Over a million Americans suffer from a primary autonomic system disorder. One of the most common conditions is Postural Orthostatic Tachycardia Syndrome (POTS). Others include Neurocardiogenic Syncope (NCS), Orthostatic Intolerance (OI), Vasovagal Syncope, Neurally Mediated Hypotension (NMH), Multiple Systems Atrophy (MSA), Post-Viral Dysautonomia, Pure Autonomic Failure (PAF), Familial Dysautonomia (FD), Non-Familial Dysautonomia and Generalized Dysautonomia.
With so many people affected by this condition, you would think that there would be tons of information on it. However, there is not. After researching POTS and Dysautonomia resources, some of the most helpful information was found on personal blogs. The biggest thing to take away here is that your voice matters. With limited information and scientific research, personal experiences and advice are sometimes the best things to rely on. That is why Invisible Illness Awareness Week is so important. It builds and strengthens a community of people who are fighting to be heard.
As of now, there is no cure for Dysautonomia. To relieve symptoms, many patients turn to physical therapy, drinking lots of fluids, increasing sodium intake as well as limiting the amount of caffeine and sugary drinks that consumed. You can check with your doctor about getting medication to relieve more severe symptoms and determine what the best option would be for you. There is also a new treatment called TVAM, or Transvascular Autonomic Modulation, to improve the autonomic function in patients.
Wearing compression socks can also help alleviate symptoms to improve circulation in the body which helps to decrease lightheadedness, dizziness and normalize the heart rate and blood pressure. Compression socks also help to reduce the amount of pooling blood, swelling and fatigue and to prevent blood clots and varicose veins. Compression socks are also recommended for exercise and traveling, especially if you’re flying. If you have Dysautonomia and have a hard time traveling, wearing compression socks could be your secret weapon to getting back on the road or in the gym. Compression garments are available in knee high, thigh high and waist high options in a variety of compression levels, colors and sizes.
The most important thing to remember is that you are not alone. There are tons of people who are suffering from an invisible illness too. With the help of bloggers, support groups and organizations, together we can bring awareness to these conditions. Share your story and join the #invisiblefight today.
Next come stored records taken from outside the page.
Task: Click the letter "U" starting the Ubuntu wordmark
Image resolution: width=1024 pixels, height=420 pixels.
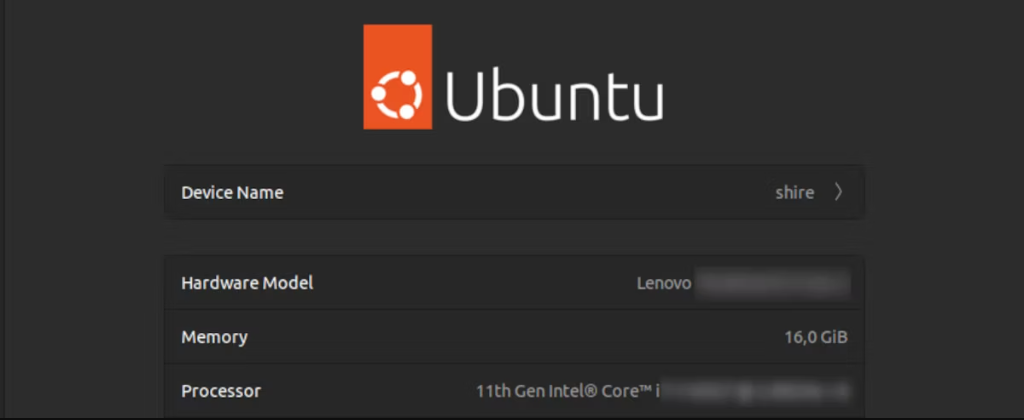Action: pyautogui.click(x=468, y=94)
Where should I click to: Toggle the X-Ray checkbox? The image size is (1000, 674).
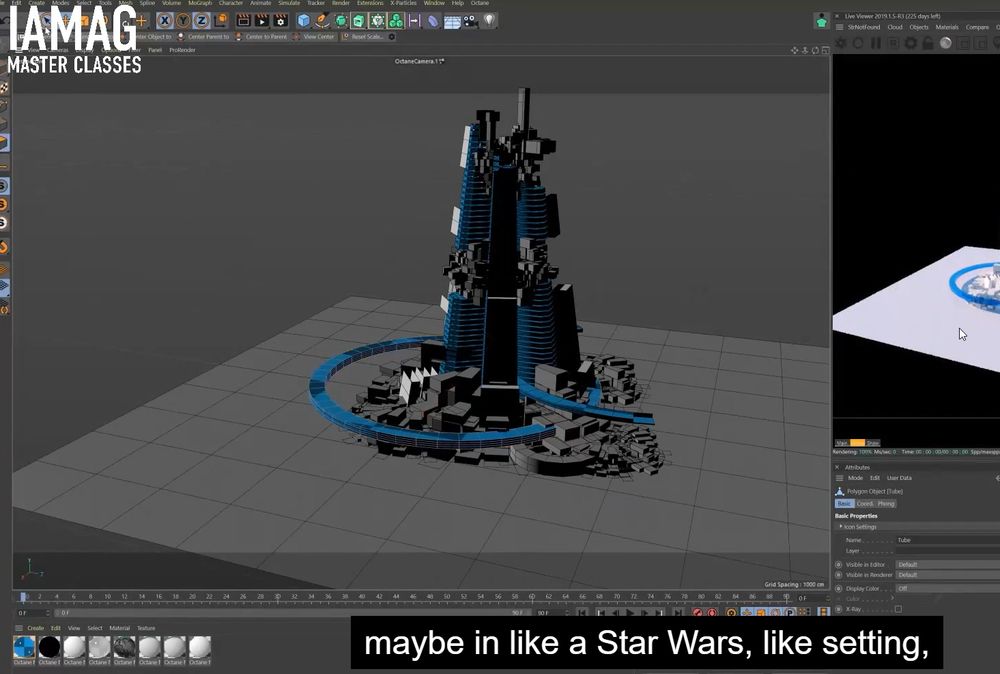point(898,609)
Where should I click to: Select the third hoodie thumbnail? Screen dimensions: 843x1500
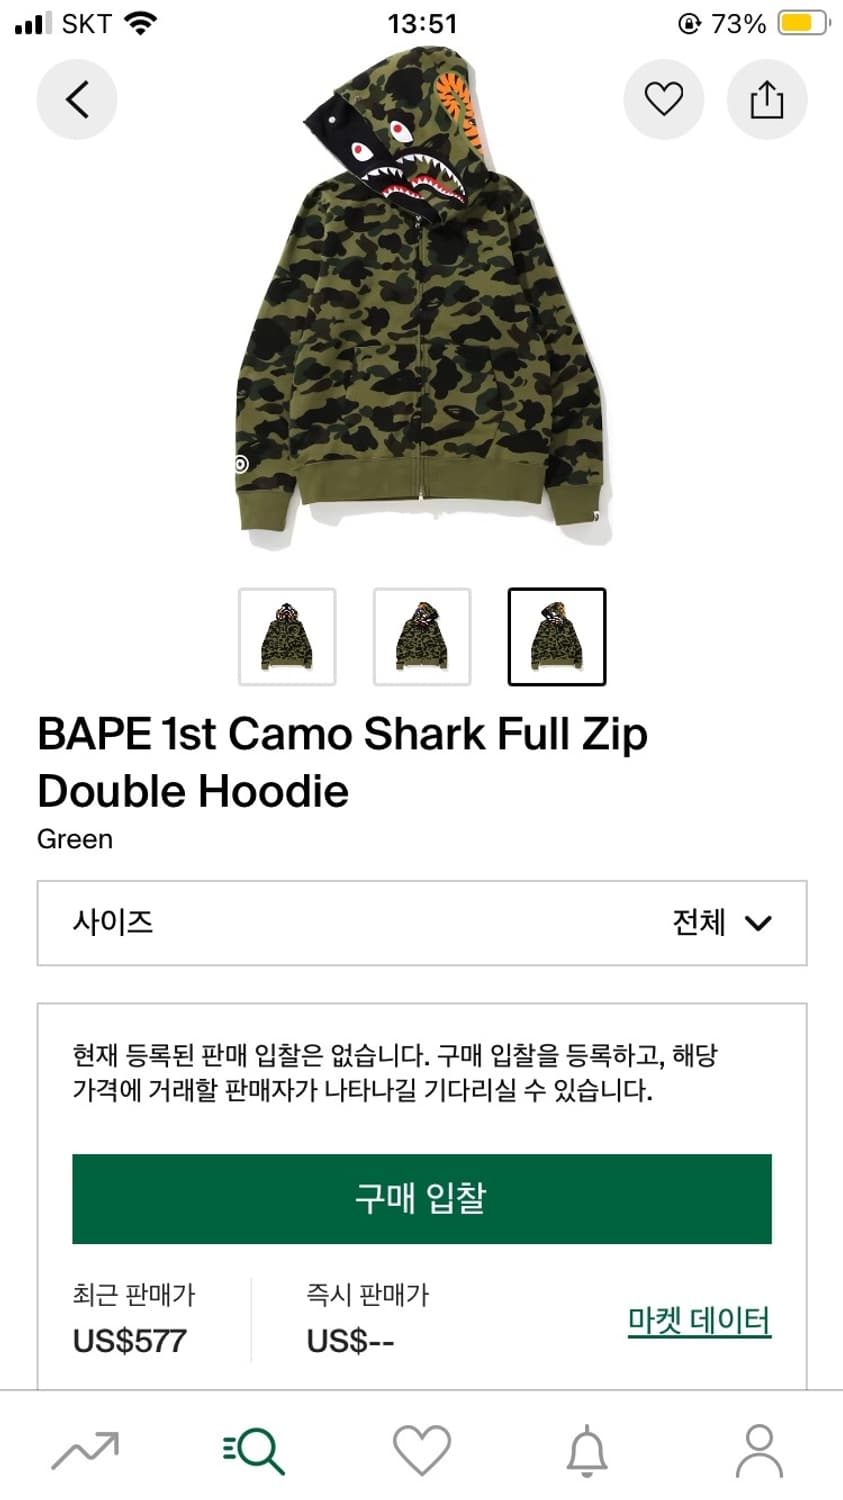[x=557, y=637]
Invisible Illness Awareness Week is extremely important to share the unheard voices of so many people who are suffering. Many people struggle with undiagnosed or rare conditions that many medical practitioners are unaware of. The good news is, you can help make a difference. Starting September 28 – October 4th, share your stories or those of loved ones to promote awareness about rare conditions. You can also spread the word by participating on social media by including #InvisibleIllness in your posts. What do you fight for?